There are two modes of operation in the machine: the exploration strategy and the goal strategy.
Exploration strategy: this is used when the finger is first trying to find the goal. Each square in the maze has a memory associated with it that consists of two relays. These are capable of remembering one of four possible directions: east, west, north or south. The direction that is remembered for each square is the direction that the finger followed the last time after visiting the square. This is the only piece of data the machine remembers about the finger's path and it is the only thing it needs to reproduce the path later on. In fact, each square is seen as a vector. For each of the 25 squares, the memory of the machine retains a vector field defined over the maze. As the finger moves through the maze, it continually revises the remembered vector field so that the vectors point along possible paths of the maze leading to the point currently occupied by the finger.

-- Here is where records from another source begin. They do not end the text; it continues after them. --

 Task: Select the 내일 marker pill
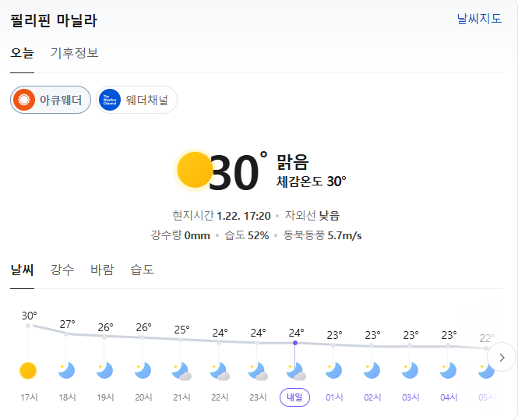(294, 397)
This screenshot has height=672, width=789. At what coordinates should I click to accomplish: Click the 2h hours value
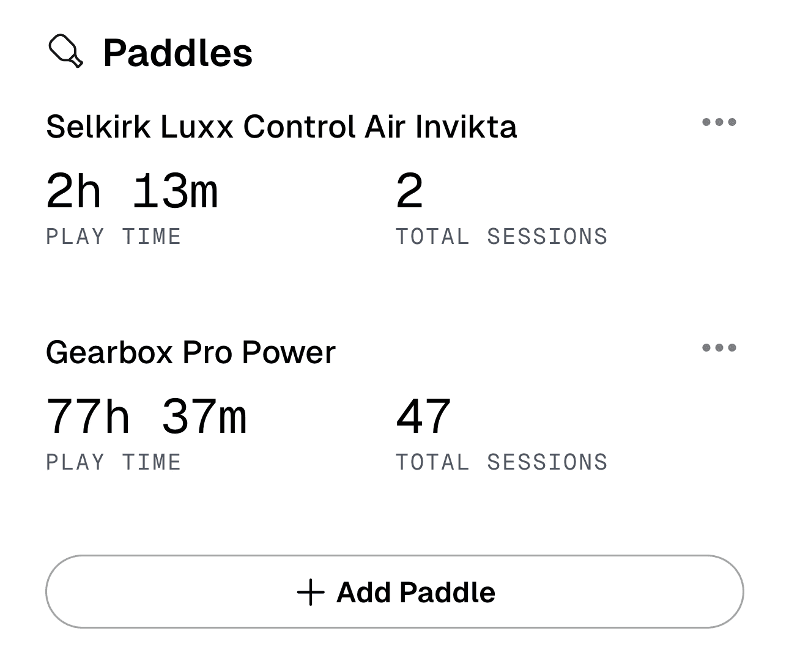pos(73,191)
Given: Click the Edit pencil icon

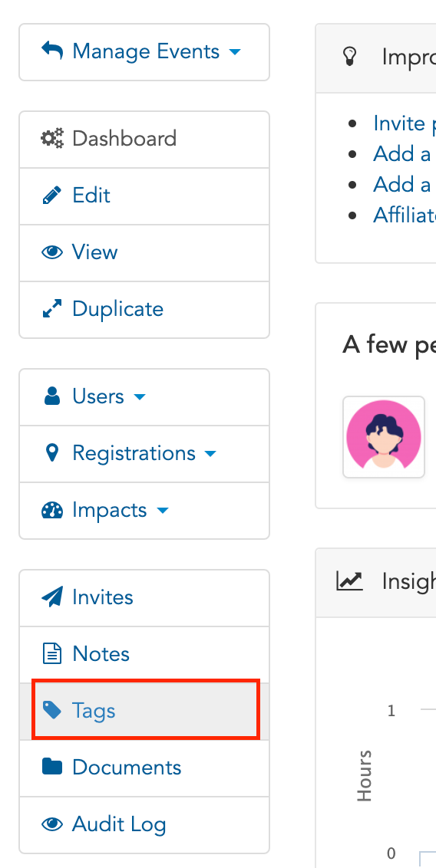Looking at the screenshot, I should (x=52, y=196).
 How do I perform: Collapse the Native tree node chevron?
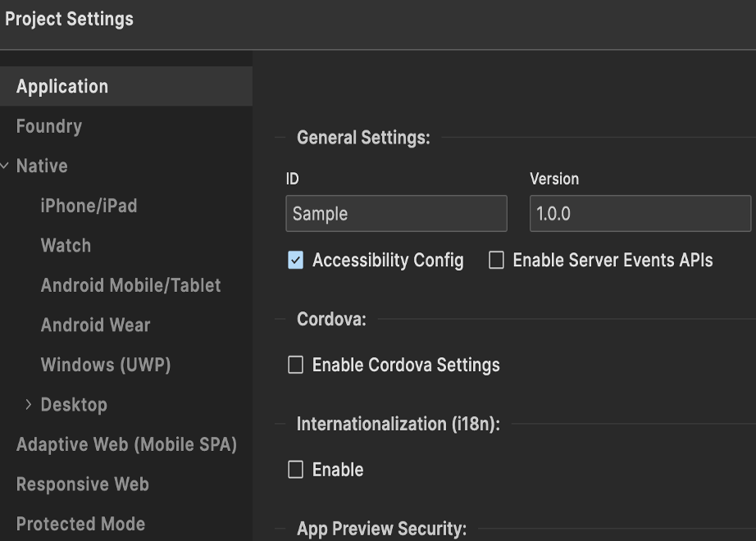pyautogui.click(x=7, y=166)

For instance, the finger leaves a square D in the eastern direction. This eastern direction is placed in the memory. When it returns back to square D it will rotate 90o counterclockwise to pick a new direction. In this case, it will try the northern direction next and this new direction will now enter the memory. If it hits a barrier and returns, it will again rotate to try the westerly direction etc. The machine can also remember the direction by which it came into the square at the current visit so as it rotates it skips that direction and avoids repetitions.
Goal strategy: When the finger reaches the goal, a relay locks the machine causing it to act according to the goal strategy. In the goal strategy, the finger takes as its first choice direction D, which is the direction by which it left the square on its last visit. This cancels out all blind alleys and circular paths. Since a blind alley must be left by way of the same square through which it was entered, the direction D retained for that square will necessarily lead to the goal directly rather than through a detour. If the machine follows a circular re-entrant path in exploring its way to the goal, the direction retained for the last fork in this path must be that going to the goal rather than somewhere else. Thus, the machine follows a direct path to the goal after it has first found it.
The feature of forgetting is achieved as follows: if after finding the goal the finger is moved to an unknown part of the maze, or if the maze is changed, the machine starts counting the number of moves it makes. If it does not reach the goal within 24 moves, it decides that the maze has been changed or that it is in a circular loop and that the previous solution is no longer relevant. The circuit then reverts to the exploration strategy. It explores around by trial and error until it reaches known territory or until it reaches the goal. If there is no goal the machine will keep exploring all squares again and again.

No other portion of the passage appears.